* [Work required] With the line containing "Expand the Tools dropdown menu" as the start and the line containing "Given: Click the Home column header" as the end, transcribe that span of the entries below exactly, including both.

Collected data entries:
────────
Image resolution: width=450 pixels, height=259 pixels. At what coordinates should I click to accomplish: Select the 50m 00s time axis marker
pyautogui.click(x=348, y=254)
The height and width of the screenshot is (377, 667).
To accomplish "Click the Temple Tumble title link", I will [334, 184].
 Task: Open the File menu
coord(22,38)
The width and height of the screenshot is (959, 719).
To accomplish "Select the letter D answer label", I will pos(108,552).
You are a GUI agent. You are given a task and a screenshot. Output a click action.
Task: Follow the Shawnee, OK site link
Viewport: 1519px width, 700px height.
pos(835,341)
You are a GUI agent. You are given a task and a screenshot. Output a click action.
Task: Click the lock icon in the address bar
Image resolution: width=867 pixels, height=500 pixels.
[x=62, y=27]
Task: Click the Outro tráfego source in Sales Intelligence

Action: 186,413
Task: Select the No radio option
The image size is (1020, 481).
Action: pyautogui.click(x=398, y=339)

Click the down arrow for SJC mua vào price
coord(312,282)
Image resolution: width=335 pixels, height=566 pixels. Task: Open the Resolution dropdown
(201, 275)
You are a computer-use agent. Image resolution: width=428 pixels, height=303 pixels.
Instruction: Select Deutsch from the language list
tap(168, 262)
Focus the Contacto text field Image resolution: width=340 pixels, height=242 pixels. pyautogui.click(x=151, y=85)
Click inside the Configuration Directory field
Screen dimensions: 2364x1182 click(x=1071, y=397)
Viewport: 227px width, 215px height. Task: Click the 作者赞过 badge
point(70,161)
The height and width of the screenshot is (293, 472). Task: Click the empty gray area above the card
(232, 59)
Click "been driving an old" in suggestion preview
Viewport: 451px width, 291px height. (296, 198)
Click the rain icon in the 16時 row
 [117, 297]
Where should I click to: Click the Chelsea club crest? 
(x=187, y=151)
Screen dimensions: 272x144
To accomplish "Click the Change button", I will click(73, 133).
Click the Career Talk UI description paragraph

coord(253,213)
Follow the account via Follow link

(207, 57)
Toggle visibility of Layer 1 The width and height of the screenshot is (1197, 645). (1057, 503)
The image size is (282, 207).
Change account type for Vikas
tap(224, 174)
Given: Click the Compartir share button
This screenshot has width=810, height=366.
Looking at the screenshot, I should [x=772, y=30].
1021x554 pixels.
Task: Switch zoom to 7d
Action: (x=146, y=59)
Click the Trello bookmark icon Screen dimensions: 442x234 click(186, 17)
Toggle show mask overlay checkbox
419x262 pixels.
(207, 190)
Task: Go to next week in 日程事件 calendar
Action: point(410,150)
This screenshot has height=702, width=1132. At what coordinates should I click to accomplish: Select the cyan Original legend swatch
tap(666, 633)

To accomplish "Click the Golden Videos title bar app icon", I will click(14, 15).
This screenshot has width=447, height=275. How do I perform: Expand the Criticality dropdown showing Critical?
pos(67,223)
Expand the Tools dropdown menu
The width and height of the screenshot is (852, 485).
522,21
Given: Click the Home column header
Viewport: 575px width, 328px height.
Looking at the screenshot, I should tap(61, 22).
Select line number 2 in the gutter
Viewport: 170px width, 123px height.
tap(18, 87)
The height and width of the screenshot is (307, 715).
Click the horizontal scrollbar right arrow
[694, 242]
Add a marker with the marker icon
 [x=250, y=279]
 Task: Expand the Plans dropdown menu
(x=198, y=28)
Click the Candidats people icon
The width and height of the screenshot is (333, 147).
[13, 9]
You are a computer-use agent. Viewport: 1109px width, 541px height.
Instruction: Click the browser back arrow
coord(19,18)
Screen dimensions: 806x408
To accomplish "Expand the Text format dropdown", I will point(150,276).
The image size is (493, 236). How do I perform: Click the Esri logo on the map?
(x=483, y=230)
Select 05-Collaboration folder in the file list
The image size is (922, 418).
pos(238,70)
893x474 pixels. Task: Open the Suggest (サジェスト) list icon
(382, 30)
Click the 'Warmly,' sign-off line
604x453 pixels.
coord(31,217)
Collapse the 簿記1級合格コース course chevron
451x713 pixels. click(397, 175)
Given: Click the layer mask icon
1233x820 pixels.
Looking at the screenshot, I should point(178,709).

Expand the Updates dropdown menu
────────
* [Problem solution]
Expand the Tools dropdown menu
The width and height of the screenshot is (852, 485).
522,21
Given: Click the Home column header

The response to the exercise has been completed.